I remain burdened with the guilt of turning a blind eye to the suffering of Palestinians in the West Bank and Gaza, including my own Christian sisters and brothers there.

I must now ask myself at what point did I become complicit in Israel’s crimes against the Palestinians – such as the arrest and imprisonment of children as young as ten years old – all in the fear that criticising Israel would bring upon me God’s curses?

Didn’t God tell us that we show our understanding of Him by loving mercy and justice? Is God really putting His seal of approval on Israel’s violations of international law in the West Bank and Gaza?

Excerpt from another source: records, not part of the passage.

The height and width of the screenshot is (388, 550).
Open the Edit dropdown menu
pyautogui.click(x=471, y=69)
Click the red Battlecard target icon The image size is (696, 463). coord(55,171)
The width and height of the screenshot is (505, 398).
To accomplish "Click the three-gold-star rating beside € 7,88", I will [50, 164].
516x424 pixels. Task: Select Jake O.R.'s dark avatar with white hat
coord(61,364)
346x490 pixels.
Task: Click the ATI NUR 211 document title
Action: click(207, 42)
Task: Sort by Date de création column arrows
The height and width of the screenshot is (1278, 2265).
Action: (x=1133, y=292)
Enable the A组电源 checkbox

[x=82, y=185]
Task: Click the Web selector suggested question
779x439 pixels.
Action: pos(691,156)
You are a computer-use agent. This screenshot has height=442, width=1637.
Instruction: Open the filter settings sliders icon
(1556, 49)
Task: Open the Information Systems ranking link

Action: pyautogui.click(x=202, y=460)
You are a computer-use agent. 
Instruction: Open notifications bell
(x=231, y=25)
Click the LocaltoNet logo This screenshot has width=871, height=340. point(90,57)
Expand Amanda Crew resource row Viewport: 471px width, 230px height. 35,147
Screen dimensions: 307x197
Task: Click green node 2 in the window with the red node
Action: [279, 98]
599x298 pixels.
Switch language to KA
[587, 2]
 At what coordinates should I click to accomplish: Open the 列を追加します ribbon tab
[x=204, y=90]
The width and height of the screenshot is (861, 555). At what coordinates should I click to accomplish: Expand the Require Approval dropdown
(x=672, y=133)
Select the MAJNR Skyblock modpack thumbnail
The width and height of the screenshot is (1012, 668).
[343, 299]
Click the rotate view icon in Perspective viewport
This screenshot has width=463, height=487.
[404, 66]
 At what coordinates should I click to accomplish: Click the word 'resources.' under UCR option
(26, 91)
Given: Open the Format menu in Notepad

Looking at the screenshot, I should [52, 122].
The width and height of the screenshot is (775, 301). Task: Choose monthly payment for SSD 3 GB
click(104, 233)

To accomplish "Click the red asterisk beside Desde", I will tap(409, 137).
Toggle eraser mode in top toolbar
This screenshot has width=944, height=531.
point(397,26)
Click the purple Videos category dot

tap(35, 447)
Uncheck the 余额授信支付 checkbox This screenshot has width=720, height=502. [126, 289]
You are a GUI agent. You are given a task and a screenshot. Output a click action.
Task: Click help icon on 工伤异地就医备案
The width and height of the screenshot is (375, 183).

Is it really a manifestation of God’s system of order when IDF troops enter Al-Aqsa Mosque and desecrate that holy place, ostensibly to enforce laws that do not even fall within the IDF’s jurisdiction?

This is a highly complex situation with political failings on both the Israeli and Palestinian sides, but I sense that Christian Zionism is the greatest failure here. How have we allowed ourselves to ignore, excuse and even embrace Zionism when it has clearly been the ideological force behind the ethnic cleansing of Palestine?

How do we justify Zionism, when it is clearly an ideology driven by fear? Didn’t Paul tell us in 2 Timothy 1:7 that “God has not given us a spirit of fear, but one of love, power and a sound mind?”

So it behoves us to counsel our Zionist and blindly pro-Israel friends that the Israel project is doomed to failure.

For so long I have ignored the voices of Palestinian Christians, which is best represented by the Kairos Palestine Document. Like my Palestinian Christian brothers and sisters, I do not believe that Zionism reflects the hearts of all Jewish people.

I am grateful that Jews are some of the most ardent defenders of Palestine’s right to freedom and self-determination.

I believed that it was my Christian duty to support Israel. But did I also not have a Christian duty to have compassion for the Palestinians, especially because it is undeniable that Israel is not a partner for peace?

I love God, and I know He loves me, the flawed, emotional, idealistic optimist that I am. I truly believe that one day, His prophecies of justice, love and truth becoming law will come to fruition.

This new reality won’t magically appear; we must consistently choose it. Many have been doing so for millennia, centuries and decades. I am grateful to be joining them now.